Re: [REGRESSION] [PATCH] ceph: fix num_ops OBOE when crypto allocation fails
From: Sam Edwards
Date: Tue Mar 17 2026 - 15:14:50 EST
On Tue, Mar 17, 2026 at 11:51 AM Viacheslav Dubeyko
<Slava.Dubeyko@xxxxxxx> wrote:
> > If this is just a general question about the patch, then I don't know
> > of a way to trigger the issue in a short timeframe, but something like
> > this ought to work:
> > 1. Create a reasonably-sized (e.g. 4GiB) fscrypt-protected file in CephFS
> > 2. Put the CephFS client system under heavy memory pressure, so that
> > bounce page allocation is more likely to fail
> > 3. Repeatedly write to the file in a 4KiB-written/4KiB-skipped
> > pattern, starting over upon getting to the end of the file
> > 4. Wait for the system to panic, gradually ramping up the memory
> > pressure until it does
> >
> > I run a workload that performs fairly random I/O atop CephFS+fscrypt.
> > Before this patch, I'd get a panic after about a day. After this
> > patch, I've been running for 4+ days without this particular issue
> > reappearing.
> >
>
> I think this is good enough description how the issue can be triggered. And I
> believe that the commit message deserve to have this description.
Very well, I'll try to condense it in a way that makes it clear to
those trying to repro the crash without being overly verbose.
> Frankly speaking, I am trying to reproduce the issue [1]. Do you think that it
> could be the same issue?
Please double-check; the link you sent is to bug #74156, reported last
year. This regression was only introduced last month, so it couldn't
be the same issue. Did you send the wrong link?

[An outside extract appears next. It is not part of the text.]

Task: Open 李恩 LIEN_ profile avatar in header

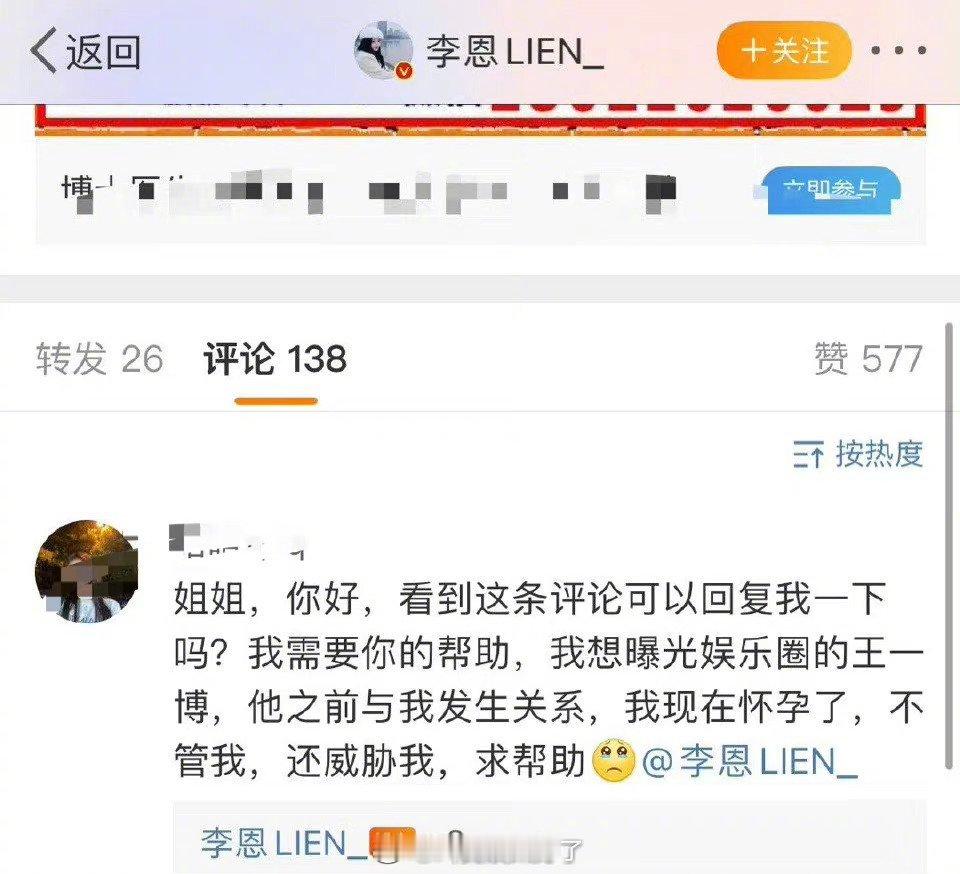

> > > > BUG_ON(ceph_wbc->op_idx + 1 != req->r_num_ops);
>
> I believe that it will be great to have the link to the particular location of
> this code in the commit message.
I strongly disagree: The location of the code changes with every
commit that adds/removes lines above it (including this patch) so such
a link would be rendered stale immediately. What is your reason for
believing the link is useful?
> > > I don't quite follow. We decrement ceph_wbc->num_ops but BUG_ON() operates by
> > > req->r_num_ops. How req->r_num_ops receives the value of ceph_wbc->num_ops?
> >
> > ceph_submit_write() passes ceph_wbc->num_ops to ceph_osdc_new_request()...
>
> I think it makes sense to mention it in the commit message.
NACK, that relationship is already memorialized in addr.c. But again
I'm interested to learn your reasoning.
> I think that it makes sense to create the issue in Ceph tracker and to add
> Closes to the fix.
I don't currently have a Ceph tracker account and don't think I can
add anything of substance to an issue report. Feel free to create the
issue on my behalf if it's important for Ceph's processes, and I can
Closes: tag it in v2.
Cheers,
Sam